Education

Butembo : dès le retour de cette grève, l’enseignant va faire la course au programme en défaveur des apprenants (Mathe Faustin)

La grève prolongée des enseignants des écoles primaires publiques a des conséquences fâcheuses sur l’éducation des enfants. Cet avis est du pédagogue Mathe Faustin environs un mois après la rentrée scolaire non effective suite à cette grève.

Selon lui, cela va impacter encore une fois la qualité de l’enseignement des enfants qui pourtant continue aussi à subir les dommages liés au confinement suite au Covid-19. Selon lui, à la levée de la grève, les enseignants seront obligés de donner cours dans la précipitation dans la quête de respecter le calendrier scolaire qui fait office d’une loi dans le domaine de l’éducation. Je vous propose de l’écouter dans cet extrait.

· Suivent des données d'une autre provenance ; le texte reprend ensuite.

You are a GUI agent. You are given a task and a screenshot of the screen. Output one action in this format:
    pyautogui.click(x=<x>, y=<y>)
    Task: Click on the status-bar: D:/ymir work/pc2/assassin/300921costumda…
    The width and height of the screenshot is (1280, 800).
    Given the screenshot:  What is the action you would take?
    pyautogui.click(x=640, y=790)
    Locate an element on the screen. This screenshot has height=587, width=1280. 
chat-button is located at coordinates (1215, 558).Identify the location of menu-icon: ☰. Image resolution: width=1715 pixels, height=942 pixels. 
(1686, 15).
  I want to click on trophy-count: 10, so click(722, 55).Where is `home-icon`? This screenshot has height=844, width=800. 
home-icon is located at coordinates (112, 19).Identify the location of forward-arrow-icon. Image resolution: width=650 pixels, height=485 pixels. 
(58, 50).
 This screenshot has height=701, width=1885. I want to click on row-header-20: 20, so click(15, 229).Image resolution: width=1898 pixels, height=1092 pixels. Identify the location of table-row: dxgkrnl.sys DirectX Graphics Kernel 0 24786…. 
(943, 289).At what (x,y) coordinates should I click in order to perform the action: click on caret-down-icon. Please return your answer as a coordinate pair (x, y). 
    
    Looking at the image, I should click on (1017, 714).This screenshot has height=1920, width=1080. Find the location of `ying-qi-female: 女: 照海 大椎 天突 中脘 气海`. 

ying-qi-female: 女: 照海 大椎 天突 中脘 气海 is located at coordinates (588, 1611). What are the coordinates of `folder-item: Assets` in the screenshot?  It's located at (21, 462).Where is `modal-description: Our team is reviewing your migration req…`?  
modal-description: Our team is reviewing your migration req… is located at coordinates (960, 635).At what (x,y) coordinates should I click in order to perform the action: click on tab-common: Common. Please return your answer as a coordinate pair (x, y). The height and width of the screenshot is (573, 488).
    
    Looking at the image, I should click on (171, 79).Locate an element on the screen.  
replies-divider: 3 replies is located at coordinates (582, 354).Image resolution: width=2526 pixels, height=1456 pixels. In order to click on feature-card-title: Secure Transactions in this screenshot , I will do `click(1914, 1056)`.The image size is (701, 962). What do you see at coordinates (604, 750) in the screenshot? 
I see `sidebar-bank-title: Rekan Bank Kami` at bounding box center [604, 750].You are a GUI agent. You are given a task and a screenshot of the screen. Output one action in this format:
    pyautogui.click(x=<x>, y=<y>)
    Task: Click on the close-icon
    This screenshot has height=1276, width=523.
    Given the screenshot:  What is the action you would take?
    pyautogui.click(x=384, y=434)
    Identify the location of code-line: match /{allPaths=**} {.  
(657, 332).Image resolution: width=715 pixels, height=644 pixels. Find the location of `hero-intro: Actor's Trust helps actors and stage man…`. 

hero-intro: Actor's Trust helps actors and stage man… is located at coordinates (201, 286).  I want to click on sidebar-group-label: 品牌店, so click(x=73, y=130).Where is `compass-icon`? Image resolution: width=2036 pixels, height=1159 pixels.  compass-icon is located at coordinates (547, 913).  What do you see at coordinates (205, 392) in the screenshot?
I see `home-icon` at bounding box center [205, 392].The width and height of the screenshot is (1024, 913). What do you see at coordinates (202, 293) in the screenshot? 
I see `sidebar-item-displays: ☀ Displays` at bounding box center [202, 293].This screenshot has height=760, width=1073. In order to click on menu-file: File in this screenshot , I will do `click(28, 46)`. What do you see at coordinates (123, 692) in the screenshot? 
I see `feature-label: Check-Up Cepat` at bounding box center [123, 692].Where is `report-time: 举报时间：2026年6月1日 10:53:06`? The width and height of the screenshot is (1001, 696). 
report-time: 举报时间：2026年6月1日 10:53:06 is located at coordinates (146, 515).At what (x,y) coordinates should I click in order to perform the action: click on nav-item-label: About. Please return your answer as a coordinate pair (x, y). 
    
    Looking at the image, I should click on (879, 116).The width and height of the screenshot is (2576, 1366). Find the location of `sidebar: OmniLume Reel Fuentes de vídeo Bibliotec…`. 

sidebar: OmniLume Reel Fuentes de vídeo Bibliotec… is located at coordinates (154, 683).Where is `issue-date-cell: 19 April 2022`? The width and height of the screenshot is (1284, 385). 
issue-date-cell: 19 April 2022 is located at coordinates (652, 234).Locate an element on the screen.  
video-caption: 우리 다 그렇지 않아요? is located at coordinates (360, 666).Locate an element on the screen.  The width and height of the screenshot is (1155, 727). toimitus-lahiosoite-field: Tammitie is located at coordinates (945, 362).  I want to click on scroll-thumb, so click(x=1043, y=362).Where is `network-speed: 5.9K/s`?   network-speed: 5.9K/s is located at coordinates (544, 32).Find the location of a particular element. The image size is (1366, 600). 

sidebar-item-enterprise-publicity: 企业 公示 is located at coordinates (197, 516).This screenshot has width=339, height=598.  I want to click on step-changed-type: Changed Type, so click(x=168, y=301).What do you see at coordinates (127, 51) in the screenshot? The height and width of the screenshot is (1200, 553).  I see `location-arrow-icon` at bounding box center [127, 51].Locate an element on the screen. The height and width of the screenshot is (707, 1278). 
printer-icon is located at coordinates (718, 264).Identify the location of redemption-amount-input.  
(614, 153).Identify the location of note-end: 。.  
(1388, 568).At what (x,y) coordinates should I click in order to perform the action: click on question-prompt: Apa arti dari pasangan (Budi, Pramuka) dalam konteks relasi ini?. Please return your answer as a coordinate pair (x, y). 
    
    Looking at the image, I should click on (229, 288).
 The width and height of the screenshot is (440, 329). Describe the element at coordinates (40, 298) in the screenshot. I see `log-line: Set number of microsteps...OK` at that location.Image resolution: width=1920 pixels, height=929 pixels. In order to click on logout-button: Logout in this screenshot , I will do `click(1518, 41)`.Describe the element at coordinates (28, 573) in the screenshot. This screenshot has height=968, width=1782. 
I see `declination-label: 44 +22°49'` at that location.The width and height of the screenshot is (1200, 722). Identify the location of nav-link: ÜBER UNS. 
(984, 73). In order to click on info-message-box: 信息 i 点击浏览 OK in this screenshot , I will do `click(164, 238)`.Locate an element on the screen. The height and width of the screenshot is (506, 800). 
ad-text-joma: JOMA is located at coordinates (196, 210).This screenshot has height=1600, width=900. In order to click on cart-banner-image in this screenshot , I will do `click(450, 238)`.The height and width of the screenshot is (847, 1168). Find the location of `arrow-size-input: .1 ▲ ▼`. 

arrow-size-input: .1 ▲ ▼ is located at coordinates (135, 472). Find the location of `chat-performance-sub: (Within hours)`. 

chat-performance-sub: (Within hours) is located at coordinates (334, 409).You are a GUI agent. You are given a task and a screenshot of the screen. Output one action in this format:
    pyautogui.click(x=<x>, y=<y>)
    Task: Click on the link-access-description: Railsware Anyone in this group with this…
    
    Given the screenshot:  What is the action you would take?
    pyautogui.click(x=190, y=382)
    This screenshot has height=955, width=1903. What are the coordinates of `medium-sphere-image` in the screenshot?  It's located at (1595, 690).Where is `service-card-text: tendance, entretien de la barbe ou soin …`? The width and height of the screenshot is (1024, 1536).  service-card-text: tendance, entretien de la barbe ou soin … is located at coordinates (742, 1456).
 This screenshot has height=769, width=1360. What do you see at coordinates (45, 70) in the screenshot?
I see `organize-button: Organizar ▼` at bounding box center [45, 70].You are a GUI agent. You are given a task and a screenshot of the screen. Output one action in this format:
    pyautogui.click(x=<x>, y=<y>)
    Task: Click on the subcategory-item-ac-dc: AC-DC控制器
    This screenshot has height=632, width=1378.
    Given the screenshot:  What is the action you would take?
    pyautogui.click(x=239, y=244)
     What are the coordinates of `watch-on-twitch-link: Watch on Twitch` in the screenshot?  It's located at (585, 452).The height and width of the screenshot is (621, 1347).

« Comme vous le savez, dans l’enseignement, on tient compte du calendrier scolaire, qui est conçu à fonction du programme d’enseignement dans tel ou tel autre niveau d’enseignement.  Pour le niveau primaire, le calendrier scolaire prévoit 220 jours. Et dans les domaines éducatifs, es calendrier, nous le considérons comme une loi. Personne ne peut y soustraire ou y ajouter un jour. Bientôt un mois sans cours au sein des écoles primaires publiques. Cela constitue un manque à gagner pour les apprenants, qui ne vont plus bénéficier d’une formation de qualité, car dès le retour de cette grève, l’enseignant va faire la course au programme,  au détriment des apprenants, qui aimeraient que l’enseignant puisse insister sur l’essentiel. Avec tout le temps perdu, ces grands trous auront une répercussion sur la formation des apprenants. Vous vous souviendrez qu’à l’époque du confinement, il y a des enfants qui ont passé tout un semestre à la maison. Et aujourd’hui, dans l’enseignement, ces trous se répercutent sur la suite de la formation de ces apprenants. Mais aussi sur le plan social. Cette grève expose les enfants à tous les dangers, car ils sont abandonnés au quartier par leurs parents » a expliqué Mathe Faustin.

Rappelons que depuis la rentrée scolaire officielle le 6 Septembre, les enseignants de Butembo sont en grève sèche réclamant l’amélioration de leur condition de vie par le gouvernement.